Continue the software license agreement below past its last sentence, keeping the same legal style.

## TEXT TO READ
++++++++++++++++++++

Any use of the Software in breach of these License limitations is strictly prohibited, can result in the immediate revocation of Your limited License and may subject You to liability for violations of law.

The Company retains the sole right to ascertain what behavior it deems to contravene the rules of use or deviate from the intent or essence of the Agreement. The Company holds the authority to undertake actions in response, including, but not limited to, the prohibition of the use of the Software, either entirely or partially without prior notice to the User.


7.1. Ownership.

The Licensee acknowledges and agrees that the Software is licensed, not sold. The words “acquire”, “buy”, or “purchase” are solely related to the transfer of License rights in the Software in accordance with the Agreement. Licensees do not acquire ownership of the Software, but only the right to use it in accordance with the Agreement. The License does not transmit any intellectual property rights on or in the Software. All other rights, particularly proprietary rights, copyright, and intellectual property rights to the Software, and all usage rights not expressly granted shall remain the property of Highfigure or the owner of the intellectual property rights of individual components of the Software, and You shall have no right, title or interest therein except as expressly set forth in the Agreement.

++++++++++++++++++++

## DATA RECORDS

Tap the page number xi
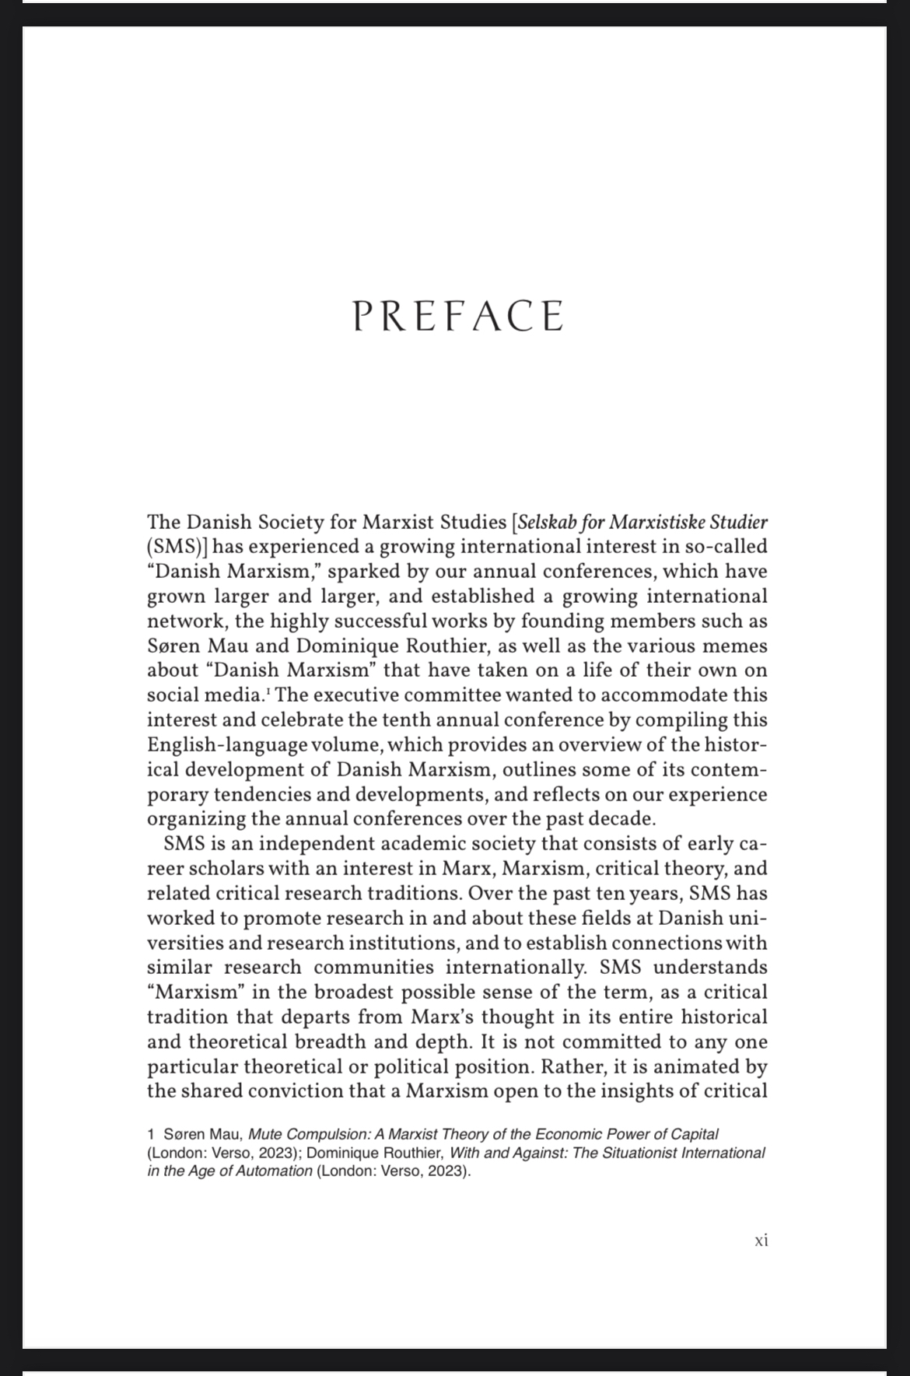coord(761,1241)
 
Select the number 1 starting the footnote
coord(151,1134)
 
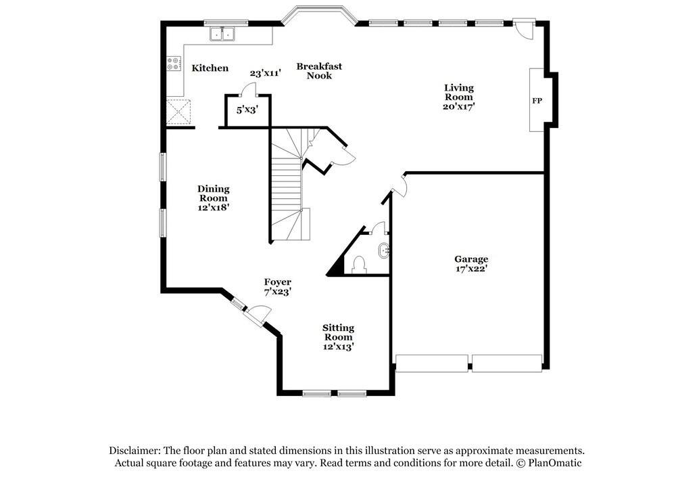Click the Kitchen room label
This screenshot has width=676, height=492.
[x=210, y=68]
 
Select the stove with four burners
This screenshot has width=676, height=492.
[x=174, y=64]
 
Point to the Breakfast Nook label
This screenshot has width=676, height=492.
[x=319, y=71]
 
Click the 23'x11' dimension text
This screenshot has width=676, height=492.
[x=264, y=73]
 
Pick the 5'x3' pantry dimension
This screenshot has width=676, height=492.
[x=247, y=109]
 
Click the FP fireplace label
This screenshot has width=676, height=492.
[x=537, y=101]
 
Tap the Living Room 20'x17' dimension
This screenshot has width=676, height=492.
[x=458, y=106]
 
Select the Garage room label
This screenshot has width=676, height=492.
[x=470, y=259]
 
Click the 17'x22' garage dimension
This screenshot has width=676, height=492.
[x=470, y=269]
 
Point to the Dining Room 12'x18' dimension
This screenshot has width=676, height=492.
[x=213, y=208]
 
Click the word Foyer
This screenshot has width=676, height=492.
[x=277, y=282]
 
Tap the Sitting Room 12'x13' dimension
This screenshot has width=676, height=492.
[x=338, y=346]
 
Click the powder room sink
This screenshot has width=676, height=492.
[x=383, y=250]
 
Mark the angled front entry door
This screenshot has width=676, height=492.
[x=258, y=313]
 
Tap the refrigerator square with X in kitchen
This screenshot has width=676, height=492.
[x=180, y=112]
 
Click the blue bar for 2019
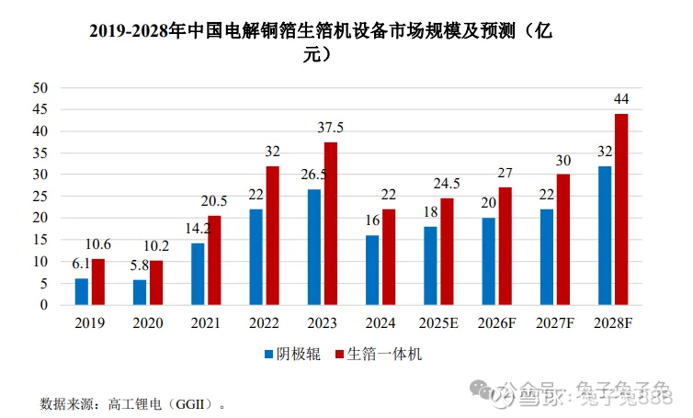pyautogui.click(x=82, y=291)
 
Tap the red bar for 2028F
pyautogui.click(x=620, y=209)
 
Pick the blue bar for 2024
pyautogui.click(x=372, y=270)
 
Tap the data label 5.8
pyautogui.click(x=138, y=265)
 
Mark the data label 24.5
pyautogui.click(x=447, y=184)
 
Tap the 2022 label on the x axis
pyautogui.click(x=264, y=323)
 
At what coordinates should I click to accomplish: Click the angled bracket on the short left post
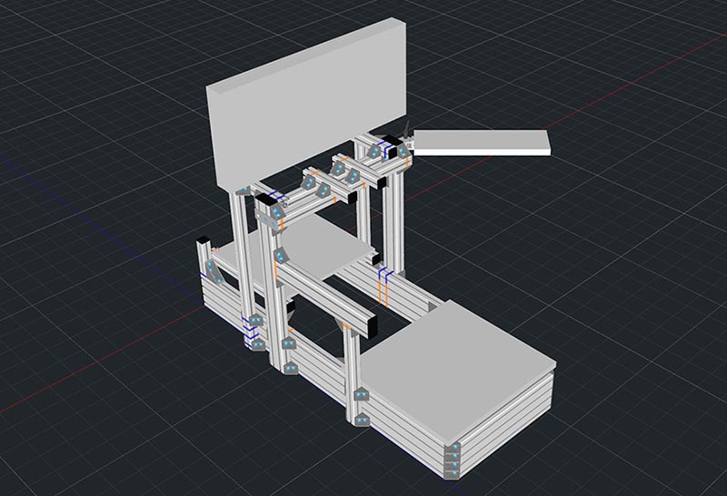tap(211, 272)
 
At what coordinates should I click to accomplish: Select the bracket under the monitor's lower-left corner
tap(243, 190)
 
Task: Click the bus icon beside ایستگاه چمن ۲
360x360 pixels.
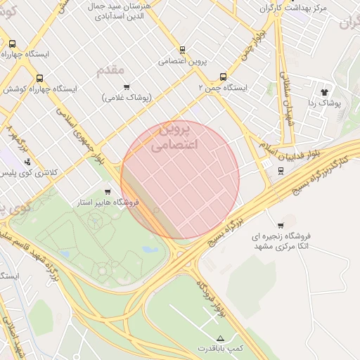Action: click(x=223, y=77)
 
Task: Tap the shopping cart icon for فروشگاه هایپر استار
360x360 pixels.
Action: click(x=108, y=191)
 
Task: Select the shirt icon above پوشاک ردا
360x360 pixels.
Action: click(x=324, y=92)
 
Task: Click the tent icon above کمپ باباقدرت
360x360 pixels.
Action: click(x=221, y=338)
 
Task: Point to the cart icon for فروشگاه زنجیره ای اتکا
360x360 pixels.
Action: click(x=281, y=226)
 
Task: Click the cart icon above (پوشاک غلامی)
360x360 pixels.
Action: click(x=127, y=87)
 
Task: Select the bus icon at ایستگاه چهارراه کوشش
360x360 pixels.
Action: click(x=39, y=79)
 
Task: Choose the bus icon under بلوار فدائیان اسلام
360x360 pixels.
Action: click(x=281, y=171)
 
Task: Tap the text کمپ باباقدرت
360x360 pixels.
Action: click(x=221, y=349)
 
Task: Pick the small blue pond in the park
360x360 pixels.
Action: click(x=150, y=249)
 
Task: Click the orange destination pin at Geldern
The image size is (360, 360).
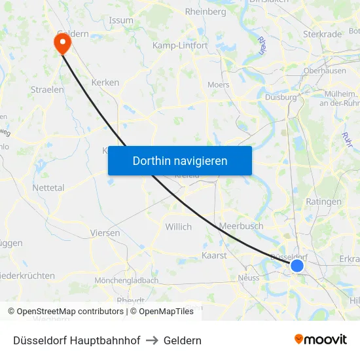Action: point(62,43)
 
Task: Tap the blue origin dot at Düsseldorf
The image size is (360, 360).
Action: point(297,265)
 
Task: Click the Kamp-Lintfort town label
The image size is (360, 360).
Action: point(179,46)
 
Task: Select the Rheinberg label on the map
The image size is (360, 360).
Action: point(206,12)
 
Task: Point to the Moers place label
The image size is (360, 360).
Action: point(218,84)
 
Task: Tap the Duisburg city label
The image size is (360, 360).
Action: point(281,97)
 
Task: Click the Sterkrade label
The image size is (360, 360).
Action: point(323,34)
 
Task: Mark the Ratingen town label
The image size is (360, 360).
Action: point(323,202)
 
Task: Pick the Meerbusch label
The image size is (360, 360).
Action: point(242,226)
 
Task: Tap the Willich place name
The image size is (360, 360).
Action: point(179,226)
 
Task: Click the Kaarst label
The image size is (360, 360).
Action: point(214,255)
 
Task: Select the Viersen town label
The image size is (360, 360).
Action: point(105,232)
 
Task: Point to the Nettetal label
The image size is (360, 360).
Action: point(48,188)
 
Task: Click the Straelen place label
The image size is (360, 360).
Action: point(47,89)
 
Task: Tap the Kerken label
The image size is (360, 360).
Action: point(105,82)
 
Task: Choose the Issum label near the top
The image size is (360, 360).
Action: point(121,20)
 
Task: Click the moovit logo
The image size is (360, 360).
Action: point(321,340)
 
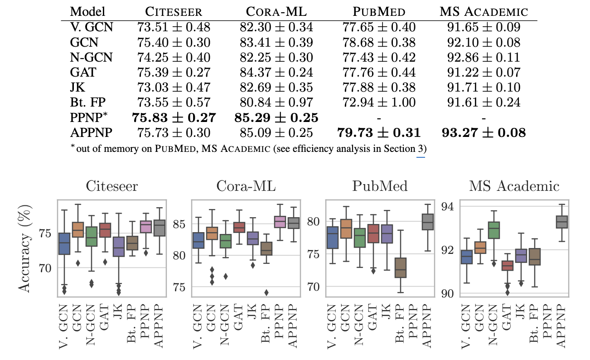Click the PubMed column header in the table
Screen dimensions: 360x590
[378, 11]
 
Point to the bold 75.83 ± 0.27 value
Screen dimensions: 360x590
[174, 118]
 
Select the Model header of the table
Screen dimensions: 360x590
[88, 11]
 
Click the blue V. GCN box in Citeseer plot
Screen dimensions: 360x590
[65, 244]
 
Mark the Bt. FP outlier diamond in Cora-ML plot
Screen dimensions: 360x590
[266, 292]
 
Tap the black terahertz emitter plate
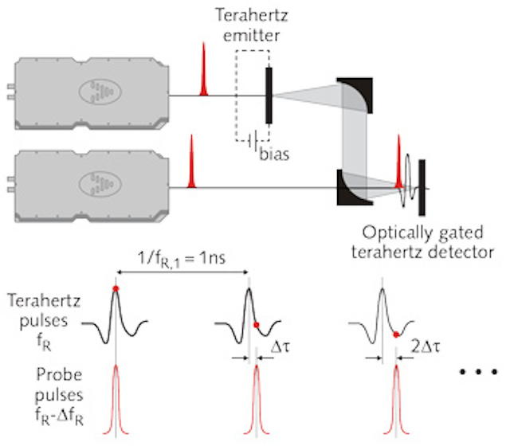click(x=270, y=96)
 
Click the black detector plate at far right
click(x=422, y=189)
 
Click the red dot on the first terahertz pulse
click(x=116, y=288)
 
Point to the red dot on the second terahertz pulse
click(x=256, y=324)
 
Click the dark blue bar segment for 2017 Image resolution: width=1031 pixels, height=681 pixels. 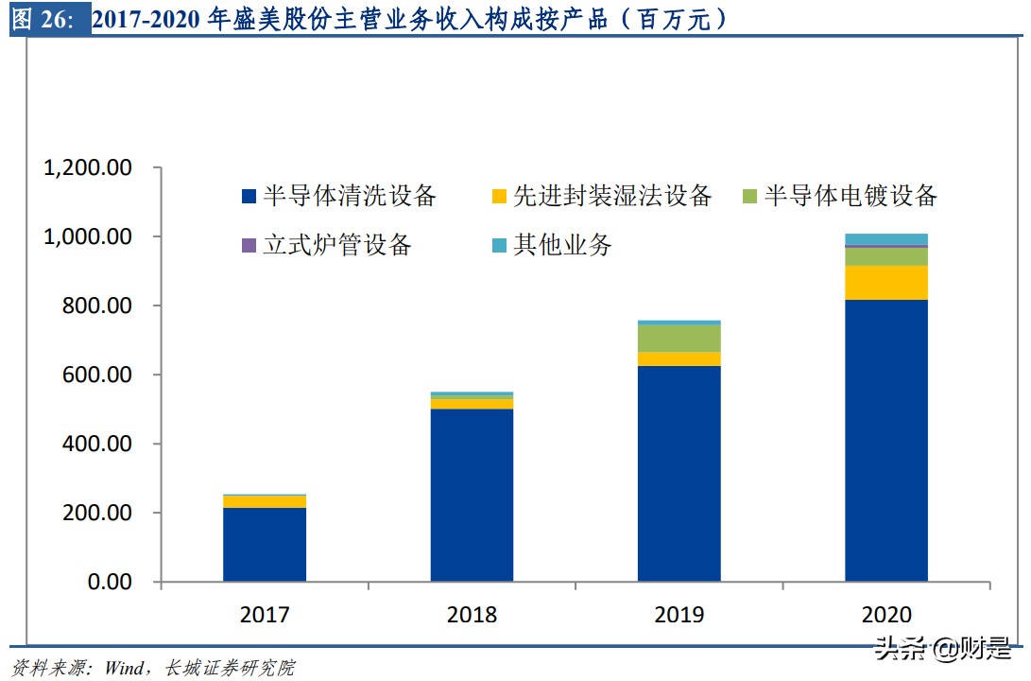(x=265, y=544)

++++++++++++++++++++

## EXPECTED ANSWER
You acknowledge and agree that the Software, Documentation, and all ideas, methods, algorithms, formula, processes, and concepts used in developing or incorporated into Software or Documentation, all future Updates, and all other improvements, revisions, corrections, bug-fixes, hot-fixes, patches, modifications, enhancements, releases, and policy and database updates and other updates in, of, or to Software or Documentation, as applicable, and all copies of the foregoing are Our trade secrets and proprietary property, having great commercial value to Us.

7.2. Intellectual property rights.

The intellectual property rights to the Software and its elements belong to the Company and are protected by the Ukrainian legislation on intellectual property, as well as relevant international agreements and conventions. The list of intellectual property objects owned by the Company includes, but not limited to: 

  • Program Code: the source code, algorithms, and programming scripts that form the foundation of the Software; 
  • Design Elements: all visual components, layout structures, stylistic choices, graphical elements, icons, logos, etc.; 
  • Text: written content, including written materials, content of the Documentation, guides, and manuals provided to the Licensee for understanding, installing, and using the Software;
  • Derived Works: any modifications, adaptations, or enhancements created based on the original Software, forming a derivative work;
  • Industrial property: inventions, utility models, industrial designs, trademarks, trade names;
  • Any other intellectual property objects that may constitute part of the Software.

The use of the Software is permitted only within the framework of the functionality provided. No elements or content posted in the Software or Documentation may be used in any other way without the prior permission of the Company. All rights not expressly granted by the Agreement are reserved by the Company and its licensors, and no license is granted hereunder by estoppel, implication or otherwise.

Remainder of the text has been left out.